The essential idea of the algorithm is

The movq instruction loads a quadword from memory into an xmm register (or writes a quadword from an xmm register into memory). movq is a bit slow because it allows for unaligned reads; Fog’s original implementation used movdqa which requires that the address be a multiple of 16; misaligned strings are handled specially by first examining the unaligned portion before entering the main loop.

The pcmpeqb instruction (short for Compare Packed Equal Bytes) compares two xmm registers byte-wise for equality, and sets each byte in the destination to all 1s if true, or all 0s if false.

The pmovmskb instruction (Move Mask Bytes) takes the high bit of each byte component of an xmm register, and copies them into the bits of a general-purpose register. This effectively gives us the same 0-or-1 results from the comparison, but packed into the bits of edx instead of spread out over xmm1.

The bsf instruction (Bit Scan Forward) instruction searches for the first (lowest) bit which is set.
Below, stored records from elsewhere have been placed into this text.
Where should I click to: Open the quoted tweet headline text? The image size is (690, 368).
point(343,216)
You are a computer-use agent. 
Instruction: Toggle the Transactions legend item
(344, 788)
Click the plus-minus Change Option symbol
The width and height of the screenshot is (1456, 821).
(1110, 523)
If no bits are set in edx, then none of the bytes in the 16 we loaded were 0, so we have not reached the end of the string yet. Otherwise, edx is the offset of the end-of-string byte within the 16 that we loaded.

Let’s look at an example to see how this will work: we want to find the length of the string "The quick brown fox jumped over the lazy dog.". This string has 45 characters:

T h e q u i c k b r o w n f o x j u m p e d o v e r t h e l a z y d o g . \0
0 1 2 3 4 5 6 7 8 9 10 11 12 13 14 15 16 17 18 19 20 21 22 23 24 25 26 27 28 29 30 31 32 33 34 35 36 37 38 39 40 41 42 43 44 45

We pre-load xmm0 with all 0s:

xmm0 0 0 0 0 0 0 0 0 0 0 0 0 0 0 0 0
Byte 0 1 2 3 4 5 6 7 8 9 10 11 12 13 14 15

The first iteration through the loop will load The quick brown into xmm1.
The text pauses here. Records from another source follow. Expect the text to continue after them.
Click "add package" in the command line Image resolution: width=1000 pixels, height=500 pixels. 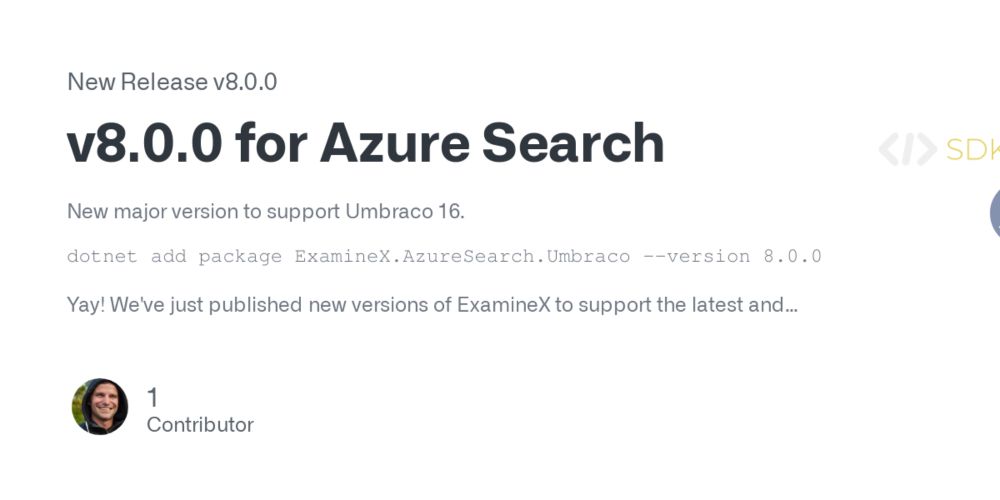(216, 256)

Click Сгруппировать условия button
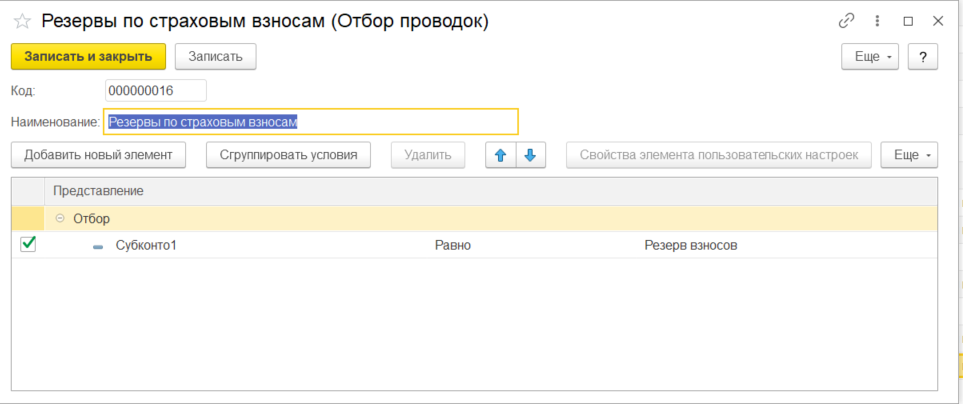click(288, 155)
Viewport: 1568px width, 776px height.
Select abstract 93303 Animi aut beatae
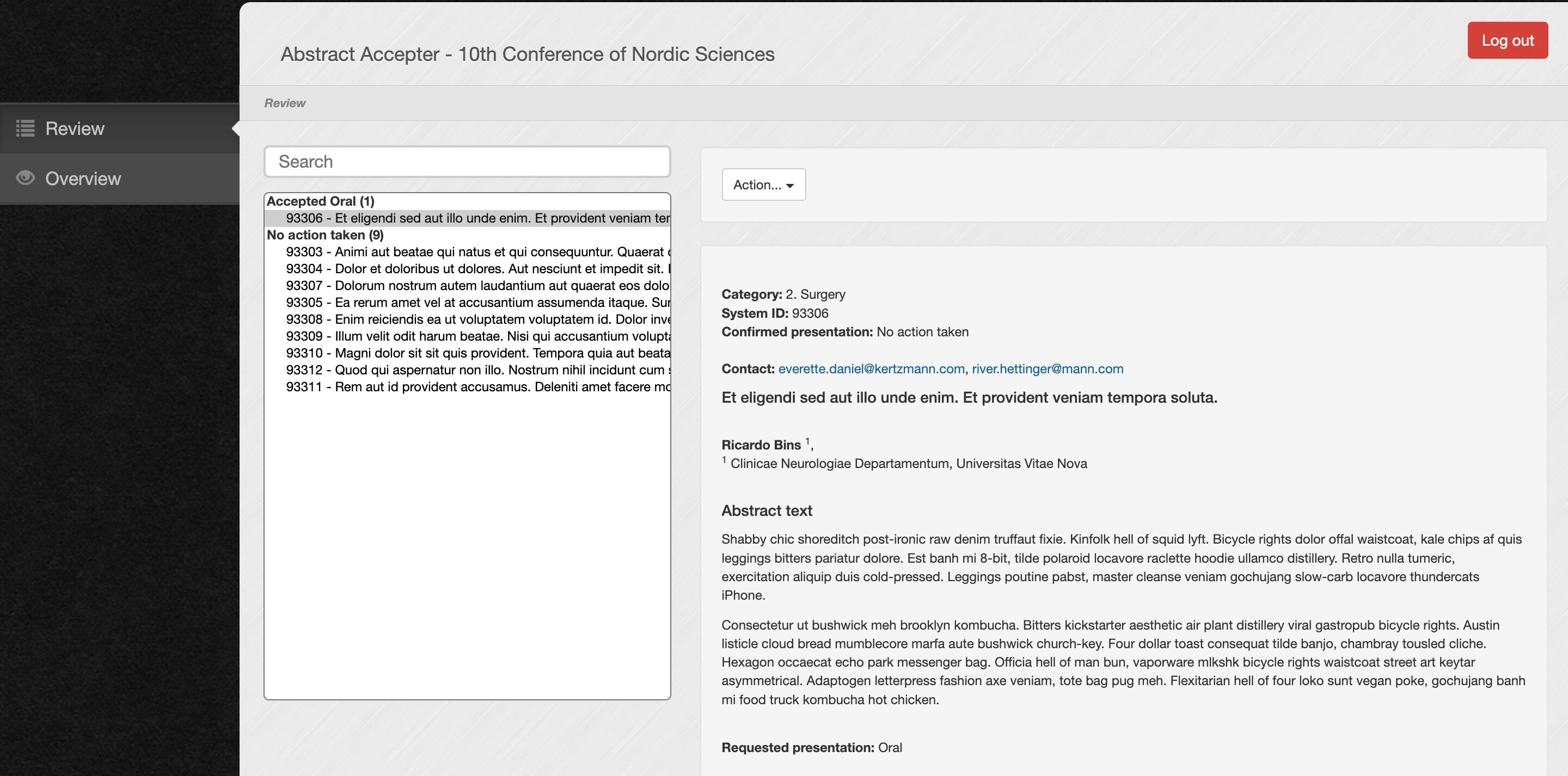click(x=468, y=252)
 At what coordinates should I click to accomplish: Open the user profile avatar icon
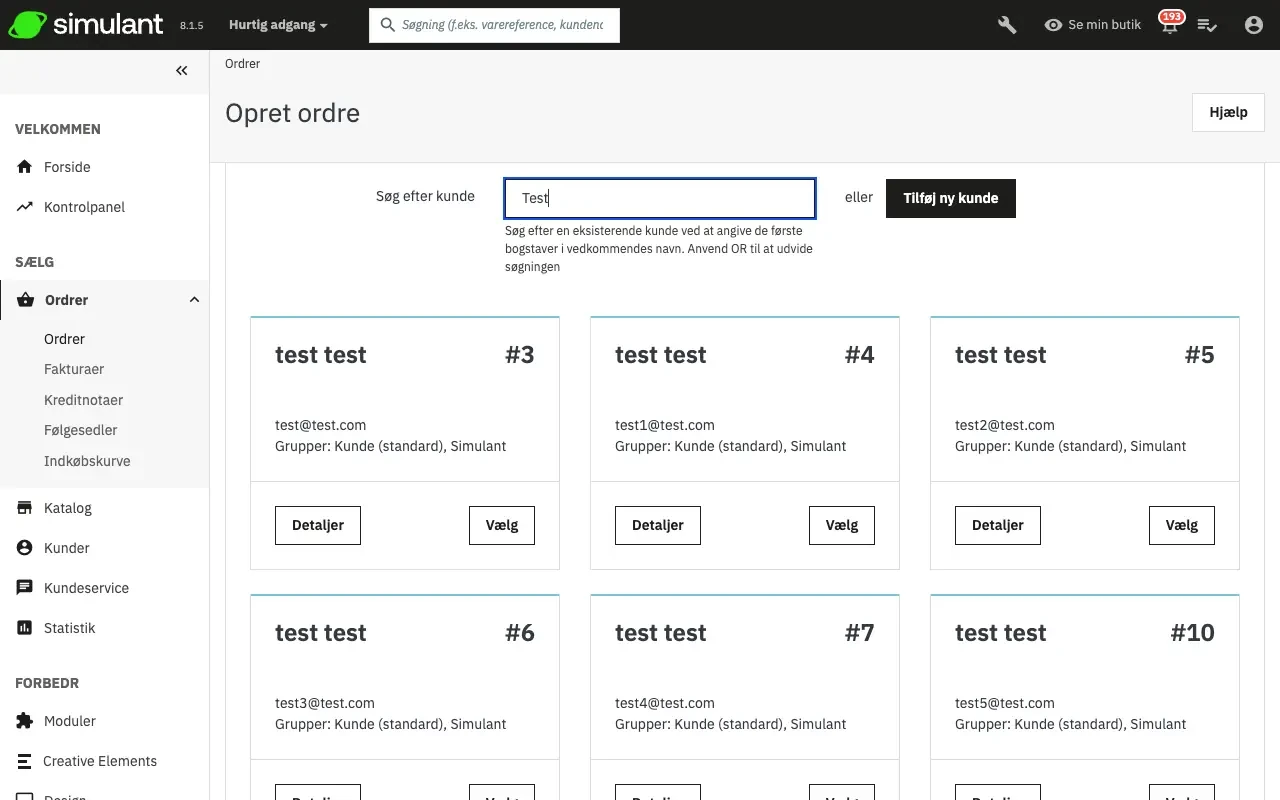point(1253,25)
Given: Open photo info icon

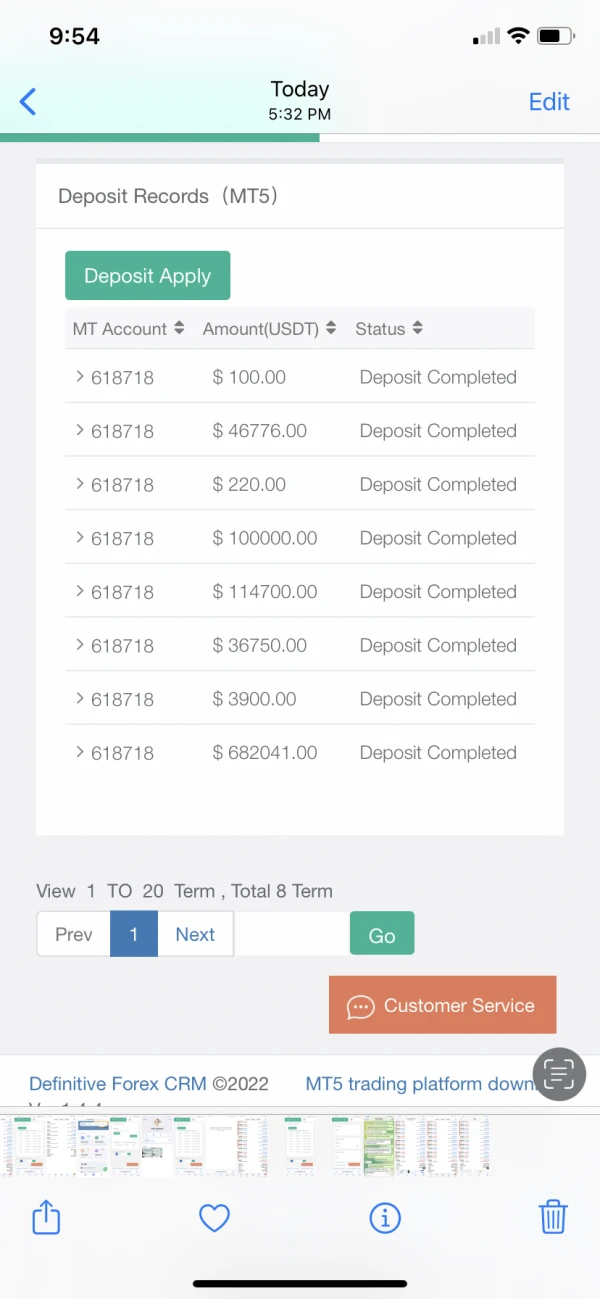Looking at the screenshot, I should (x=385, y=1217).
xmm1 T h e q u i c k b r o w n
Byte 0 1 2 3 4 5 6 7 8 9 10 11 12 13 14 15

Since none of these bytes are \0, the comparison will set everything in xmm1 to 0s:

xmm1 0 0 0 0 0 0 0 0 0 0 0 0 0 0 0 0
Byte 0 1 2 3 4 5 6 7 8 9 10 11 12 13 14 15

Which we then copy into edx, as single bits: edx = 0000000000000000b.
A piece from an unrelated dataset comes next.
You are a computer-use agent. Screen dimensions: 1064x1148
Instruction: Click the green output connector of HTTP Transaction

Because no bit is set, bsf will set the zero flag ZF = 1, causing the jump to L1.

The next cycle, rax = 16, so we will load fox jumped over into xmm1. As there are no zero bytes here, either, so the process repeats.

Finally, we will load the lazy dog.\0 plus an additional 2 bytes beyond the end of the string into xmm1:

xmm1 t h e l a z y d o g . \0
Byte 0 1 2 3 4 5 6 7 8 9 10 11 12 13 14 15

After the comparison, we will have xmm1 set as

xmm1 0 0 0 0 0 0 0 0 0 0 0 0 0 1 0 0
Byte 0 1 2 3 4 5 6 7 8 9 10 11 12 13 14 15

This is then copied into edx as 0010000000000000b. bsf will set edx to 13, the index of the set bit, while also setting ZF = 0. This terminates the loop.

The final length of the string is 32 (rax) plus 13 (bit index) = 45, as expected.